Sorunun en son kısmı olan sanat ile ilişkisini zaten iki noktada belirttim: edebiyat ve plastik sanatlar (Burroughs, Musil, Theofilakis ve Lyotard. Bizim coğrafyaya gelirsek; ben İstanbul’a 1990’da döndüğümde ”post-modern” anlatmaya başladım, okulda (MSGSÜ) ve BİLAR’da. Yeni gündeme gelmekteydi. Ve sanatçılar benim post-modern teori ve megalopoller üzerine anlattıklarımla ilgilendiler ve beni buldular ve aralarına çağırdılar. Büyük bir atılım ve yaratı zamanıydı. Hiç bir şey yoktu, her yer karanlıktı; parasal hiç bir gelişim yoktu kültür ve sanatlar için; ama heyecan ve istek vardı. Rüya görmekteydik, 1990 başında. Megalopol İstanbul ve bu yeni durumda sanatların rolü üzerine. Ama diğer yandan da bu sorunu görmekteydik.
Ben, 1993-1995 arasında Küreselleşme: Devlet/Sefalet/Şiddet sergisini yaptığımda, bu ikili işleyen sorunu görmekte ve sanatçılarla konuşmaktaydım. Sivil toplumun da bir rüya olduğunun ve yeni denetim toplumunun bir parçası olduğunu, katalogda da yazmıştım 1990’lı yılların başında ve zaten derslerimde de bunları anlatmaktaydım. “Hem Batılı anlamda sivil toplum nedir ?” Marx’ın “burjuva toplumundan Foucault’nun “denetim toplumuna” ve hem de Doğu’da “sivil toplum ve şeriat” ilişkisine (Şerif Mardin’in yazıları ve şu anda ne yazık ki adını tam hatırlayamadığım İranlı araştırmacı bu durumu bize ifade etmekteydiler-kitap şu anda artık depoda kentsel dönüşüm yüzünden elimin altında değil. 1990’lı yıllarındaki birçok kitabım).
O sıralarda daha 33-34 yaşındaydım (1991’de İki kitabım çıkmıştı. “Tekil Düşünce” ve “Konu-m-lar” : Bu konuları oralarda da ele almaktaydım), geldiğimde ama sanırım çok kuvvetli hocaların etkisindeydim; ve bu istisnai durumu analiz etmeye başlamış olmanın, bugün dönüp o döneme baktığımda, heyecanını hala hissediyorum. Kısa yazacağım dedim; ama şematikten çok gençliğime ait anılar birden bire bugüne geldi. 1998’de Ekoloji ve Periferi sergisini yapmıştım; 1990’da Üç Ekoloji kitabını Türkçeye çevirmiştim. Bu duyarlı hal pandeminin çok öncesindeydi. Pandemi ise bizi, bana kalırsa, hapsetti.
Evlerimizde daha fazla bulunmak durumunda kaldığımız şu günlerde, mülkiyet, göçebelik ve fiziksel ihtiyaçlar nasıl evrilmiş olabilir ? Bu süreç sona erdiğinde size göre ortaya giderek keskinleşmiş yeni sınıf ayrımcılıkları mı çıkacak, yoksa insanlar büyük bir ihtiyaca yine aşırı tüketim veya hatta aşırı üretimle, uyuşturulmuş bir hız içinde yanıt mı verecek?

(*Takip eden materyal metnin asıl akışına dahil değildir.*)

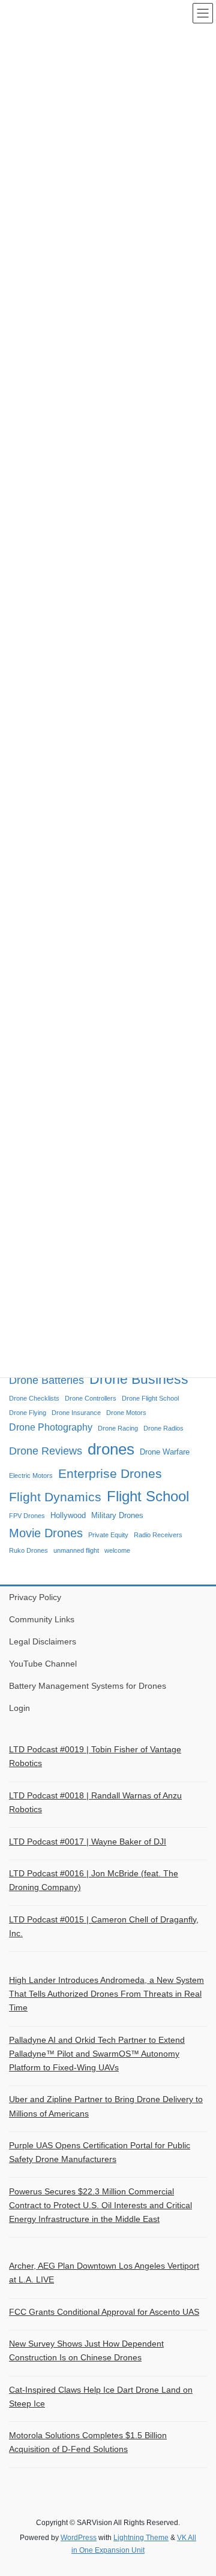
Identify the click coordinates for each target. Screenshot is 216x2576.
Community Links (41, 1619)
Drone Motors (126, 1412)
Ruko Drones (28, 1550)
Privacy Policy (35, 1597)
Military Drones (117, 1515)
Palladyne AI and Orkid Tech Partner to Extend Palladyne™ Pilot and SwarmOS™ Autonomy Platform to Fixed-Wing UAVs (97, 2053)
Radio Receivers (158, 1534)
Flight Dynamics (55, 1497)
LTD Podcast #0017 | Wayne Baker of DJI (87, 1841)
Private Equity (108, 1534)
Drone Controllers (90, 1398)
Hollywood (68, 1515)
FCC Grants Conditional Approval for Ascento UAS (104, 2312)
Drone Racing (118, 1428)
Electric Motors (31, 1475)
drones (111, 1449)
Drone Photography (50, 1427)
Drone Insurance (76, 1412)
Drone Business (138, 1379)
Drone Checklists (34, 1398)
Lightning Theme (141, 2537)
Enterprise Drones (110, 1474)
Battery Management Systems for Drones (87, 1686)
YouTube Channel (43, 1663)
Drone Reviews (45, 1451)
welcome (117, 1550)
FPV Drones (27, 1515)
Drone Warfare (165, 1451)
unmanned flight (76, 1550)
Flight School (148, 1496)
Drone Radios (163, 1428)
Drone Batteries (46, 1380)
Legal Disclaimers (42, 1641)
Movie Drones (46, 1533)
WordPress (79, 2537)
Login (19, 1708)
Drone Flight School (150, 1398)
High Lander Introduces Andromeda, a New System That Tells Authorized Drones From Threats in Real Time (106, 1993)
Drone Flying (27, 1412)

Yukarıdaki soruda, ‘Hapsetti pandemi bizi’ demiştim; yani, belki artık bu denetim toplumu değil (bu var tabii, yok sayacak değiliz) ama “kendilik endişesinin” öne çıkmaya başladığı bir hale girdik: Kendimizi ve etrafımızdakileri korumak üzere izolasyon... Foucault, son döneminde, Pierre Hadot’nun “tinsel alıştırmalarla” dolu dediği, Grek, Helen ve Roma dönemlerinde var olan felsefe okullarına baktığında, öznenin doğuştan verili bir kimlik değil, çalışılan ve yetişkin ve hatta yaşlı olduktan sonra edinilen bir durum olduğunu yazmıştı. Çok ilginç, buna, bildiğim kadarıyla, kimse dikkat çekmiş değil ? Ama bu önerme var; kitapta yani, College de France seminerlerinde var ! Biz de, belki, bugünkü durumda ve yaşta farkına varmaya başlamaktayız.
Uzun süre göçebe olmak zor duruyor; ama zaten Gilles Deleuze için ”göçebelik” olduğu yerde zihinde göçebelik anlamına gelmekteydi. O bakımdan aklımızda evde otururken bile, “akışkanlık halindeki düşüncelerimiz ile göçebeyiz” hala!
“Seza Paker Refleksif Akışkanlıklar” kitabını yazarken de bu şekilde düşünmüştüm. Seza Paker’in kafasında akışkanlık var diye diye yazmaktaydım; akışkanlığını, dili minörleştirmesini, dili yersizyurdsuzlaştırarak şiirleştirdiğini ifade etmekteydim. Çok dilli olup da sentaks dışı çalışanların yaratıcılığı bu. Normların ötesinde zor anlaşılır, ama yaratıyı da yalnızlık içinde yaptıran güçler bunlar...
Virüsün, belli ülkelerde kontrol altına alındığı söyleniyor. Bu, belli ülkeleri de özgürlük ve üretimlerinin kısıtlanması babında diğerlerini 'kıskanarak' hızla özgürleşmeye, güya kademeli olarak da 'normalleşmeye' doğru itiyor. Bunu sakıncalı mı buluyorsunuz ?
Bilmiyorum; neden sakıncalı veya sakıncalı mı ? Ama sanırım, ikinci veya üçüncü dalgalardan söz edilmekte ve izolasyon sonrası çok hızlı tekrar yayılma ve bulaşma hızı tehlikeli durmakta sanırım. Bilmem ? Ben özgürlük olarak bakamıyorum “kendilik endişesine”, insanın kendisini tanıması ile ilişkili bir süreç; bu da özgürleşmenin bir parçası neticede. Ama çok zor olduğunu da kabul ediyorum tabii; evde kapalı bir şekilde aylar geçirmek... ! Çok zor ve zor olacak...
İnsanın varoluşuna hizmet etmeyen her şey, bu virüs gibi kötücül müdür? Doğadan insanın elini eteğini bir an olsun çekmesiyle, yaban olanın Dünyaya yeniden sahip çıktığına tanık oluyoruz. Bu virüsü savunan kimse olamaz mı?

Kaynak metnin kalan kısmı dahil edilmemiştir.